Ashlie watched Mrs. Barnewald lean on her cane and walk slowly over to a padded rocking chair.
Mrs. Barnewald sat down. “I’m glad you came to visit me today, Ashlie,” she said. “You and your family are good neighbors.”
“I like to come to your house.” Ashlie looked at a photo that sat on the table next to the rocking chair.
“That’s my family in front of our home in Germany. I was born in that house,” Mrs. Barnewald said.
“Is your family still in Germany?”
“Oh, no. I’m the only one left. My husband, Hans, and I came to America many, many years ago. You know, we were never blessed with any children, and when he passed away a few years ago, he left me all alone.” Mrs. Barnewald sounded sad.
Ashlie placed her hand on Mrs. Barnewald’s wrinkled hand. “Are you lonely?” she asked.
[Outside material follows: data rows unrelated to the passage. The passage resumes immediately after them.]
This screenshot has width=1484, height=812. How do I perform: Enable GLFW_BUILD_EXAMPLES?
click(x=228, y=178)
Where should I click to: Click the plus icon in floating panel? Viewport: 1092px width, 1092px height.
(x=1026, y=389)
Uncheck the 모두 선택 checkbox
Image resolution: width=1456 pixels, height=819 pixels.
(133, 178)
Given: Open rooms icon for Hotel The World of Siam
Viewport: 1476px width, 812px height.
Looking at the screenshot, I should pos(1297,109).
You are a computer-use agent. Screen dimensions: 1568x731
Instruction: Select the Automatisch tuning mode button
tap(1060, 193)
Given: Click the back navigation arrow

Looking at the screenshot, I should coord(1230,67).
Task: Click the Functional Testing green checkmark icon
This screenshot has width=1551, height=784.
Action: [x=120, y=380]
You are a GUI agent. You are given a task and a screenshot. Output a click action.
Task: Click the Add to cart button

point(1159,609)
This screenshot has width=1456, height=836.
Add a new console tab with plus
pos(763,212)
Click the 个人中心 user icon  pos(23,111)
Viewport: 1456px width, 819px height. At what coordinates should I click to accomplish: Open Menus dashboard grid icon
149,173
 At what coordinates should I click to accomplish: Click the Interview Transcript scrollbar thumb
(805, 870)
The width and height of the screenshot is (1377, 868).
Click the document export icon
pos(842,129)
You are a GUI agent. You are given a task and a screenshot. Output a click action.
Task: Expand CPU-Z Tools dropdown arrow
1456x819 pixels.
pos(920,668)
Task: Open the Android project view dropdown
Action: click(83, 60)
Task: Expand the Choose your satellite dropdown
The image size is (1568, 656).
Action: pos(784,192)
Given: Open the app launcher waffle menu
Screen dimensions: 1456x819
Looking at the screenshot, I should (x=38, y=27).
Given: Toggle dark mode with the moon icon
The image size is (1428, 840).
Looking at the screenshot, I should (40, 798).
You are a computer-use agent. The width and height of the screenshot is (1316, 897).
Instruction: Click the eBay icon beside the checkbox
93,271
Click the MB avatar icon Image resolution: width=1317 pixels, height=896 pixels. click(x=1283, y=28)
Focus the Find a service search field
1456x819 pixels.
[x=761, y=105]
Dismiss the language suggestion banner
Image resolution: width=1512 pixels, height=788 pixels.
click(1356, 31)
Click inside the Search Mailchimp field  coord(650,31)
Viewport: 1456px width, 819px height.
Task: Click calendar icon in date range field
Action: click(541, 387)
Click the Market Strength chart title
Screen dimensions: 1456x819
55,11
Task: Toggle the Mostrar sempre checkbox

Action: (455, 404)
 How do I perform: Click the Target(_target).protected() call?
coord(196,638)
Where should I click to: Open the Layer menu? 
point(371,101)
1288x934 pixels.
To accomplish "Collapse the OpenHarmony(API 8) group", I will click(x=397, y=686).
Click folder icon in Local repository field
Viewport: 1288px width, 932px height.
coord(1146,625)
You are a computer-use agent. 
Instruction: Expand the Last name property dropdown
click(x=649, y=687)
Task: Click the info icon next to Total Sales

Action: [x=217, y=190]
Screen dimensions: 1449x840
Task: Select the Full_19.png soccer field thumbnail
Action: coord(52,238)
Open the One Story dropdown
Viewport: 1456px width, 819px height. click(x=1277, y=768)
“Sometimes, especially during the Christmas season.” Mrs. Barnewald took the photo in her hand and looked at it for a minute. “We used to have such fun at this time of year. When I was a little girl in Germany, we had many traditions. We sang songs and baked special treats.” Mrs. Barnewald smiled. “Hans and I kept some of those traditions, but now I’m too old for them.” She turned to Ashlie. “I’m glad to have a friend like you. I feel like you are my family.”
Ashlie grinned. She glanced over at the clock that hung on the wall. It was time for dinner. She got up and gave Mrs. Barnewald a hug. “I better go home.”
“Thank you so much for visiting me today.”
“See you soon.”
Ashlie kicked at the ground on her walk home. She opened the front door and heard her mom in the kitchen, so she walked in and sat at the table. Resting her head on her hands, she let out a big breath.
“How was your visit?” Mom asked.
Ashlie shrugged her shoulders. “Mrs. Barnewald is so lonely. I want to do something special for her this Christmas.”
“That’s a wonderful idea,” Mom said.
Ashlie went to her room and lay on the bed, trying to think of something wonderful to do. She thought and thought and thought. Christmas was only a few days away. Ashlie thought about what Mrs. Barnewald had said about traditions. She rolled over on her stomach and saw the handout from Primary she’d set on her desk. She had an idea.
Ashlie called her Primary teacher, Sister Jensen, because she often told the class about her mission to Germany. After she talked to Sister Jensen, Ashlie knew just what to do for Mrs. Barnewald.
On Christmas Eve, Ashlie and her family went to Mrs. Barnewald’s house for a visit. They took her some turkey, mashed potatoes, stuffing, and freshly baked cookies.
Ashlie turned down the lights in the living room and handed candles to each of her parents and to her sister. Softly, in German, they started singing “Silent Night” while Ashlie lit the candles.
Ashlie couldn’t sing the last few words because of the lump in her throat.
When they were finished, Mrs. Barnewald had tears on her cheeks and Ashlie’s chest felt warm and tingly. She couldn’t take Mrs. Barnewald back to Germany, but she could bring a little bit of Germany to Mrs. Barnewald for Christmas.